SPECIFICATION 



On page 2 of the original specification, please replace the first paragraph, which 
begins with the phrase, "Further, it is difficult to encode", with the following replacement 
paragraph: 

Further, it is difficult to encode contextual information in the misuse model. This leads to a type 
of false positive detection in the sense that an attack against a particular architecture or operating 
system is detected, but the target is neither of these, thereby rendering the attack benign. Many 
misuse models do not provide suitable syntax for associating certain signatures with specific 
targets. In addition, systems that implement the misuse model typically only provide basic 
pattern matching features, such that an attacker may be able to bypass an [[DS]]IDS by 
obfuscating a known attack slightly so that it no longer matches the signature. This highlights a 
major drawback associated with the misuse model, namely that signatures are stored and 
matched against in a syntactic manner. 

On page 2 of the original specification, please replace the second paragraph, which 
begins with the phrase, "The other common intrusion detection paradigm", with the 
following replacement paragraph: 

The other common intrusion detection paradigm is known as anomaly detection. In this model, 
the system has knowledge of normal behaviour and looks for exceptional activity. Normal 
behaviour is defined in terms of metrics recorded when the system is running routinely. If the 
IDS is concerned with specific user activity then the set of metrics may include the number of 
processes running and the number of files open, whereas if the [[UDS]]IDS is monitoring a 
system as a whole, the set of metrics may include CPU usage, the number of network 
connections open, and sequences of system calls. The main advantage of the anomaly-based 
model is the low proportion of false negative detections made, which can be reduced further by 
increasing the sensitivity to changes in the metrics. Unlike the misuse model, this model can 
potentially identify previously unseen attacks.

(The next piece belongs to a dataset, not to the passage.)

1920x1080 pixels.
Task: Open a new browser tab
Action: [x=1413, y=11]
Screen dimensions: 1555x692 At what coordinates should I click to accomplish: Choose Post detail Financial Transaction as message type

In addition, once the system has been trained, it 
requires less human intervention than the misuse model, because it can automatically suggest 
updates to its knowledge (based on previous system activity). However, this substantially 
increases the threat of subversion errors. Further, an attacker may even be able to weaken the 
system from the start by attempting intrusions whilst the system is learning normal behaviour.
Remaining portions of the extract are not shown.